» PROBLEMS TO WORK ON:
**1.** In the bilirubin and childhood obesity article, how many participants were found to have obesity?
**2.** Reproduce the bilirubin and obesity article word for word from "The study included" to "of 8.45 percent.".
**3.** Condense the paragraph of the bilirubin article that begins "The study included 28,489 infants" into a short bulleted list of its main facts.

High serum bilirubin lowers obesity risk in kids
Serum bilirubin levels are inversely correlated with the risk of obesity in children, without increasing the likelihood of reduced IQ, a recent study has found.
The study included 28,489 infants, in whom serum bilirubin concentrations were measured using direct spectrophotometry or the diazo method. Measurements were collected as close to 48 hours as possible. Study outcomes were obesity and low IQ (<70) at 7 years of age.
A total of 2,406 participants were determined to have obesity, resulting an overall incidence rate of 8.45 percent.
Compared with infants who had total serum bilirubin (TSB) levels <3 mg/dL, the risk of obesity at age 7 years was lower in those with concentrations 3–6 mg/dL (adjusted odds ratio [OR], 0.91, 95 percent CI, 0.81–1.02), 6–9 mg/dL (adjusted OR, 0.88, 0.78–0.99) and 9–13 mg/dL (adjusted OR, 0.83, 0.71–0.98). This was untrue for those with TSB ≥13 mg/dL (adjusted OR, 1.04, 0.85–1.27).
Stratified analysis found that the concentrations of unconjugated bilirubin (UCB) shared a similar relationship with obesity risk. Relative to those with UCB <3 mg/dL, the risk of obesity at age 7 years was reduced in those with 3–6 mg/dL (adjusted OR, 0.93, 0.80–1.09), 6–9 mg/dL (adjusted OR, 0.86, 0.75–1.00) and 9–12 mg/dL (adjusted OR, 0.85, 0.73–0.99) UCB.

» DATA:
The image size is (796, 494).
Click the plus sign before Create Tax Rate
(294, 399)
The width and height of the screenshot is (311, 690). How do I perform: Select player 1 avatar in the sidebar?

» OUTPUTS FOR THE TASKS:
**1.** 2,406 participants

**2.**
The study included 28,489 infants, in whom serum bilirubin concentrations were measured using direct spectrophotometry or the diazo method. Measurements were collected as close to 48 hours as possible. Study outcomes were obesity and low IQ (<70) at 7 years of age.
A total of 2,406 participants were determined to have obesity, resulting an overall incidence rate of 8.45 percent.

**3.**
- 28,489 infants were included.
- Serum bilirubin was measured by direct spectrophotometry or the diazo method, as close to 48 hours as possible.
- Outcomes at age 7 were obesity and low IQ (<70).